"Dans un dépôt de plainte pour diffamation avec constitution de partie civile, la mise en examen est automatique, le juge d'instruction a très peu d'appréciation", a expliqué à l'AFP l'avocat du plaignant, Thomas Hellenbrand.

"Ce n'est pas une procédure qui me préoccupe beaucoup.
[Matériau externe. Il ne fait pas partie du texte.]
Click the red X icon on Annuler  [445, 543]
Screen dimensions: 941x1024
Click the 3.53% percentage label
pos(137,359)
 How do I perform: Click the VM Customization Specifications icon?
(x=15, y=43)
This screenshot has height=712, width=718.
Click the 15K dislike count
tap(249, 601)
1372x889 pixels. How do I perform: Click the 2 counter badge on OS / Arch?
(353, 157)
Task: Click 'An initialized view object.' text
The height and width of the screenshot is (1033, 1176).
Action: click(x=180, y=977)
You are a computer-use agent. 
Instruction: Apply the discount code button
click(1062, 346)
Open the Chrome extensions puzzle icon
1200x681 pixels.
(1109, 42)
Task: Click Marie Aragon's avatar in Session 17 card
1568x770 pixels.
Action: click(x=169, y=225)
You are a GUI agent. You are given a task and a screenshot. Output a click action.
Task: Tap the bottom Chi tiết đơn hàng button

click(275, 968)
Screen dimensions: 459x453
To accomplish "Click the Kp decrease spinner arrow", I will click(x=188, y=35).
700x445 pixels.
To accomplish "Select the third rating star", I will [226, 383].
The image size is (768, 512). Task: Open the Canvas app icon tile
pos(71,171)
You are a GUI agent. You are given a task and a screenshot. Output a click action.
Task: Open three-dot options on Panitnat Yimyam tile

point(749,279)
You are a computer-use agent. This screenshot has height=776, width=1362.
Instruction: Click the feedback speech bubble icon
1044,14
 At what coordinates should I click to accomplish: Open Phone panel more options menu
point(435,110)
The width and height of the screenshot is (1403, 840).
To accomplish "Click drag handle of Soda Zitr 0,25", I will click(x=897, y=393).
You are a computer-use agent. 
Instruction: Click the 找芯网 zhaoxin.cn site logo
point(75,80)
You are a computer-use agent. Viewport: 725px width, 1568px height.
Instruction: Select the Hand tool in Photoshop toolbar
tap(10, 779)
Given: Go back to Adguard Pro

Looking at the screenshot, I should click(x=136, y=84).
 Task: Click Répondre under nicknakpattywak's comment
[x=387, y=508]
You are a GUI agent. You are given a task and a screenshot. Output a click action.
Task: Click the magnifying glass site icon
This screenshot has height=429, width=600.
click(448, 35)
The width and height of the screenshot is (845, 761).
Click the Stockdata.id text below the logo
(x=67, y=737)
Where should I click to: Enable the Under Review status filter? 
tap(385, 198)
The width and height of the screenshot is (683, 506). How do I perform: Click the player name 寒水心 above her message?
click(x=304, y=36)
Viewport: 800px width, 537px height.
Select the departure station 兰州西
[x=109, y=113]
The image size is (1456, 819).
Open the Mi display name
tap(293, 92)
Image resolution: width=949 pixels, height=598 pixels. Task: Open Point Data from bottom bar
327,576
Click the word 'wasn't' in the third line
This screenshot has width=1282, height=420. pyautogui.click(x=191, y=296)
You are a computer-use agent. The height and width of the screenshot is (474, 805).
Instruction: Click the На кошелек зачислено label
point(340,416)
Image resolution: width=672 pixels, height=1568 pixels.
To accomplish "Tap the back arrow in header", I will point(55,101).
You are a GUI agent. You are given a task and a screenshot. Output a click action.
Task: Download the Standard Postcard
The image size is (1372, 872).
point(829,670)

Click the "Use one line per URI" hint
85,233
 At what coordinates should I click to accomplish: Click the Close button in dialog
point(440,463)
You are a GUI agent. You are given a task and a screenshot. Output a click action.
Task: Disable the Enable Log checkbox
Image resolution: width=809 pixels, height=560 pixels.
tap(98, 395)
Cette mise en examen est automatique dès l'instant où il y a une plainte pour diffamation", a réagi l'avocat de Mme Bolle, Jean-Paul Teissonnière, dans Vosges Matin, qui a donné l'information. 

Dans un livre intitulé "Briser le silence" et paru en novembre, Murielle Bolle, âgée aujourd'hui de 49 ans, accuse son cousin d'avoir inventé des violences infligées par sa famille pour qu'elle se rétracte en novembre 1984. 

Quelques jours auparavant, l'adolescente de 15 ans avait raconté aux gendarmes puis au juge d'instruction que son beau-frère, Bernard Laroche, avait enlevé en sa présence Grégory Villemin l'après-midi du 16 octobre 1984.

Le corps de l'enfant de 4 ans avait été retrouvé quelques heures plus tard, mains et pieds attachés, dans la rivière la Vologne.

Le cousin avait déposé plainte fin décembre contre Mme Bolle pour "diffamation publique aggravée" auprès de la doyenne des juges d'instruction du tribunal de grande instance de Metz fin décembre.

La plainte vise également la romancière Pauline Guéna, qui a écrit le livre avec Mme Bolle, et la maison d'édition Michel Lafon.

Selon Me Hellenbrand, un procès devant le tribunal correctionnel de Metz pourrait avoir lieu d'ici à la fin de l'année.

Le cousin avait contacté les gendarmes pour leur relater les coups reçus par Murielle Bolle, en juin 2017, alors qu'elle venait d'être mise en examen avec Marcel et Jacqueline Jacob, le grand-oncle et la grande-tante du garçonnet, pour "enlèvement et séquestration suivie de mort". 

Les trois mises en examen ont été annulées en avril 2018 pour des raisons de procédure.

En février, la Cour de cassation a reconnu que la garde à vue de Murielle Bolle en 1984 avait été effectuée en application de dispositions "inconstitutionnelles". La cour d'appel de Paris doit désormais examiner la question de son annulation.